A apuração indica que o esquema teria funcionado de maneira organizada e contínua, com divisão de tarefas entre os envolvidos. Contas bancárias próprias, de terceiros e de empresas teriam sido utilizadas para movimentar os recursos obtidos nas operações investigadas.

Prejuízo milionário

Até o momento, entre 15 e 20 possíveis vítimas foram identificadas. O prejuízo diretamente comprovado já ultrapassa R$ 2 milhões, mas a Polícia Civil acredita que o valor possa aumentar com o avanço das investigações e a identificação de novos casos.

A análise financeira também revelou uma movimentação aproximada de R$ 50 milhões em apenas um ano, dimensão que chamou a atenção dos investigadores e embasou parte das medidas cautelares autorizadas pela Justiça.

A decisão judicial aponta indícios de repetição do mesmo modo de atuação, incluindo a captação da confiança dos consumidores, obtenção de documentos de transferência, desvio de veículos, alterações nas condições de financiamento e direcionamento de pagamentos para contas que não fariam parte da relação comercial regular.

Ao todo, foram expedidas mais de 20 ordens judiciais. Entre elas estão um mandado de prisão preventiva, sete mandados de busca e apreensão, nove determinações de afastamento de sigilos bancários e cinco ordens de bloqueio de ativos financeiros, além de outras medidas cautelares.

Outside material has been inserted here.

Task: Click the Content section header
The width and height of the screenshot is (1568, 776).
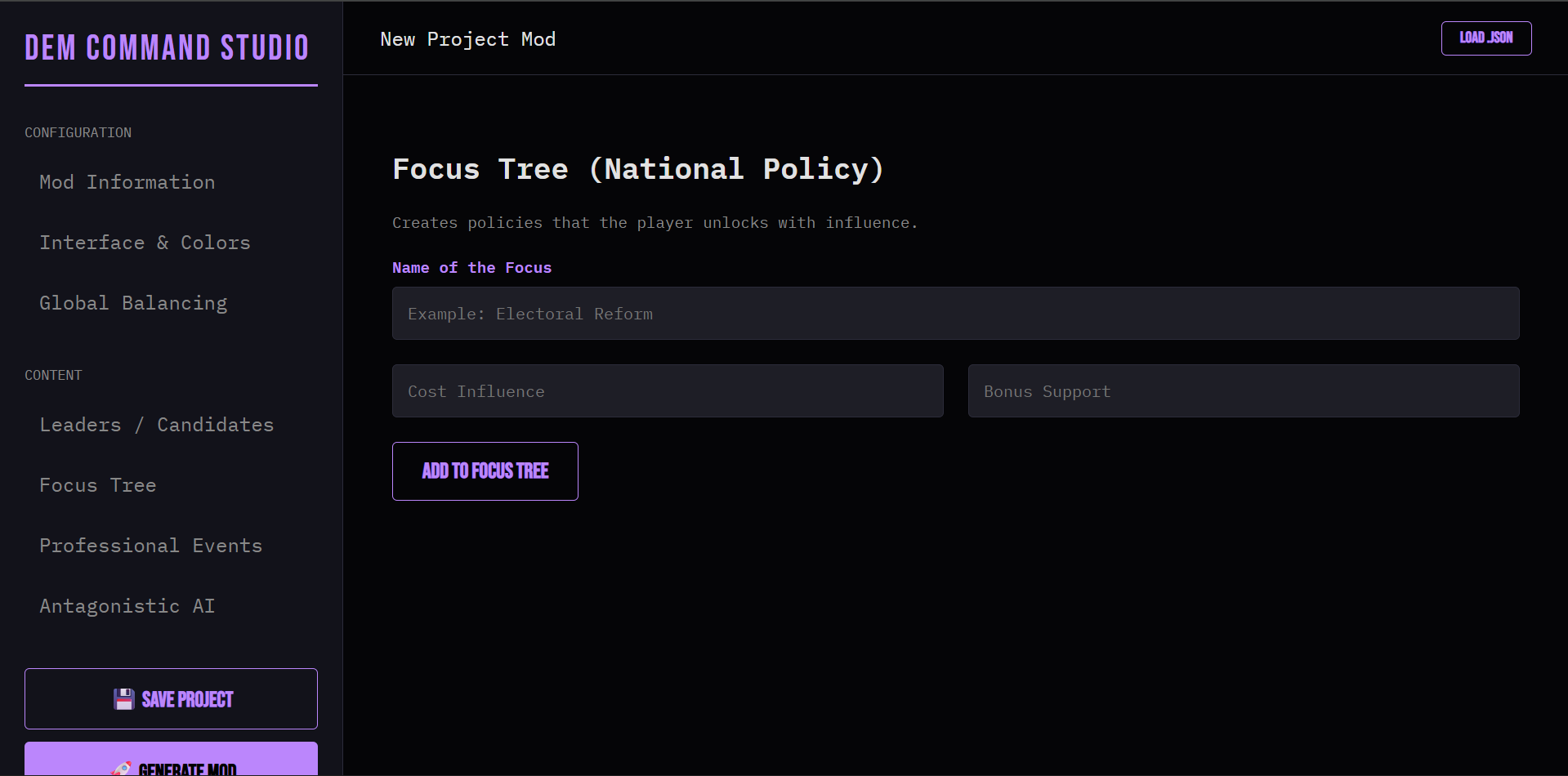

As buscas são realizadas em imóveis e locais relacionados aos investigados e à empresa apontada como ligada ao esquema.

Durante a operação, os policiais estão autorizados a apreender celulares, computadores, notebooks, tablets, HDs, pendrives, cartões de memória, documentos, contratos, comprovantes de transferências, registros financeiros, veículos e outros materiais que possam contribuir para a investigação.

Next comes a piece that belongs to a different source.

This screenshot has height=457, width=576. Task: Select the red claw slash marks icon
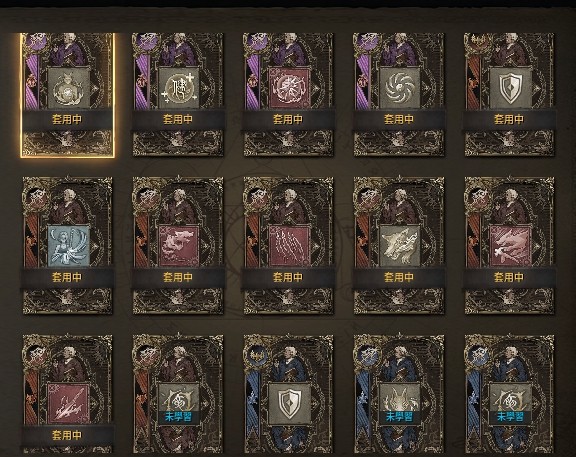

A Justiça também autorizou o acesso e a análise de dados armazenados em equipamentos eletrônicos apreendidos, além do afastamento dos sigilos bancário, fiscal e telemático dos investigados.

As medidas têm como objetivo reconstruir o caminho do dinheiro, identificar a origem e o destino dos recursos, verificar a divisão de tarefas e descobrir se outras pessoas ou empresas participaram das fraudes.

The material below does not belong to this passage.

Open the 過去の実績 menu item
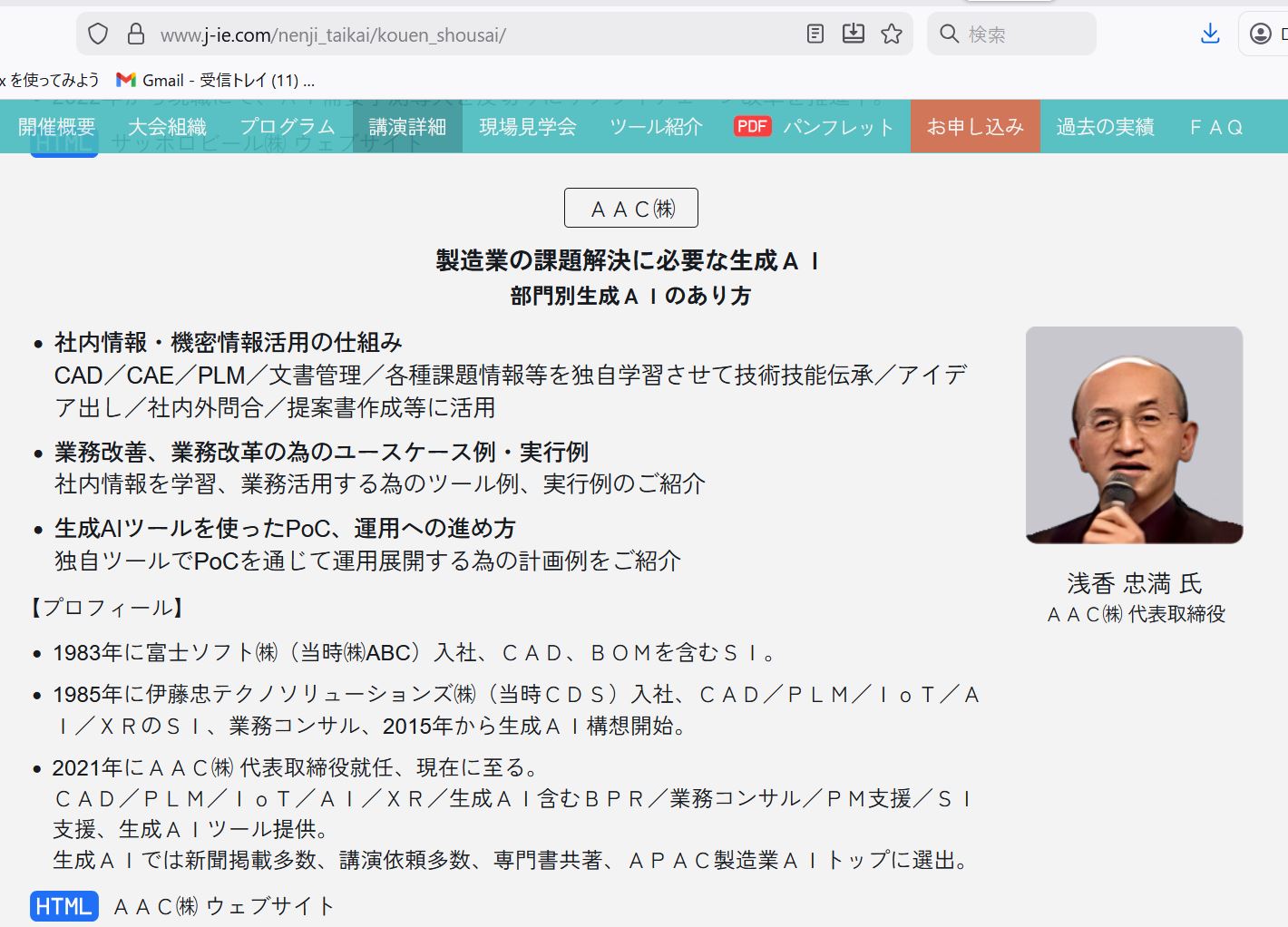This screenshot has width=1288, height=927. pyautogui.click(x=1105, y=127)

Também foram determinados bloqueios de ativos, sequestro de bens e indisponibilidade patrimonial de até R$ 2 milhões, além do sequestro de veículos que apresentem indícios de ligação com os crimes investigados.

Prisão preventiva

Uma das investigadas foi alvo de mandado de prisão preventiva. Conforme a decisão judicial, ela teria desempenhado papel considerado central na operacionalização do esquema, especialmente na captação de clientes, condução das negociações, recebimento dos veículos, direcionamento de pagamentos e movimentação dos recursos.

Origem do nome da operação

O nome “Pátio Paralelo” faz referência ao suposto desvio dos veículos entregues pelos clientes como parte do pagamento.

De acordo com a investigação, em vez de seguirem o fluxo comercial regular da concessionária, alguns automóveis teriam sido direcionados para um circuito paralelo, envolvendo terceiros e empresas relacionadas aos investigados.

A Polícia Civil continua as diligências para descobrir o destino final dos veículos e dos valores movimentados, além de identificar possíveis novas vítimas e verificar a eventual participação de outras pessoas físicas ou jurídicas no esquema.